The machinery that produces the image is only the size of a personal computer, so it can be installed in mobile phone shops and other locations for on-the-spot customisation. The system is already available in certain mobile phone retailers and via the MiCyte.co.uk website. But Hoare has plans to make it more widely available in shopping centres and elsewhere in the run-up to Christmas.

Having reached the point where they claim to be heading for profitability, Hoare and Herring are not inclined to rely on the mobile phone business. The MiCyte process is already being applied to hairbrushes – again with an eye on the Christmas market – and the two men are optimistic of attracting significant interest from the motor industry.

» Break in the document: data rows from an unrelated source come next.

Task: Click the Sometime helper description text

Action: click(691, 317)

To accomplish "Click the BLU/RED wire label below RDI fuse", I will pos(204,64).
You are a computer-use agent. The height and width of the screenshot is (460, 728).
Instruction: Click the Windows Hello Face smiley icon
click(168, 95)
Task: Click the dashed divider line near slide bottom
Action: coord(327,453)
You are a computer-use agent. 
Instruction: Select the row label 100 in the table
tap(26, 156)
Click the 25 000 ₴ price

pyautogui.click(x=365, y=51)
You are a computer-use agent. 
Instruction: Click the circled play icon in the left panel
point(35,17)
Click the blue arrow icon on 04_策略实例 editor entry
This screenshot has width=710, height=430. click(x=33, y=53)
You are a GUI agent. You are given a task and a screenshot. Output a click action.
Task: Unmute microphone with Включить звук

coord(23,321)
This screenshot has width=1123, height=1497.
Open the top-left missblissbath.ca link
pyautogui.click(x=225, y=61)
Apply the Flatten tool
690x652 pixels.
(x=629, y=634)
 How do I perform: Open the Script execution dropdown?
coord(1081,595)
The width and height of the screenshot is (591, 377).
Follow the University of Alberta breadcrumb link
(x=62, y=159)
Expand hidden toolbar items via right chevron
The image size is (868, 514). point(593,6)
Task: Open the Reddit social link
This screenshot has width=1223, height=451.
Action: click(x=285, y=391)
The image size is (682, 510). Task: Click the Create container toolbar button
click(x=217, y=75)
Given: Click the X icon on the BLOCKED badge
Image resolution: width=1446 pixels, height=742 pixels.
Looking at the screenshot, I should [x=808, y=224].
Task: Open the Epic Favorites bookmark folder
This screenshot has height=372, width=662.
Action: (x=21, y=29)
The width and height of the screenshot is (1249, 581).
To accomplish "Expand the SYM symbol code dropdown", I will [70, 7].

Having done a one-off "violent pink" interior for a Jaguar, the company is already working with Aston Martin on special effects for dashboards and is hoping to pick up extra work from other parts of the Ford empire.

Nor is there any reason to stop there. The technology's ability to create a fake wood effect that is barely distinguishable from the real thing even when viewed closely makes it highly attractive to the marine industry, where wood and water do not always make good bedfellows.

But, while 4Cyte is keen to break into new markets, it is not intent on getting much bigger. "Our ambition is to be at the cutting edge of technology," Hoare says, adding that, while it is always on the look-out to launch new products, it does not want to get involved in production or other aspects of the business that require significant investment. Instead, it is happy to enter arrangements with other parties to manufacture and market its products in return for royalty payments.

On top of Hoare's original investment, the company received about £500,000 in funding 18 months ago from a loose group of Scottish-based individual investors, or angels, called Braveheart Ventures. Hoare is now looking for fresh funding in the coming months. But this time he plans to fund the different sides of the business separately, so that they can develop at their own rates, though there will be a single research and development "core" serving them.

Such a strategy is dependent upon protecting the technology, and Hoare spends a good deal of time and effort with patent lawyers protecting "everything we can protect". But he adds: "The best protection is to stay ahead of the game."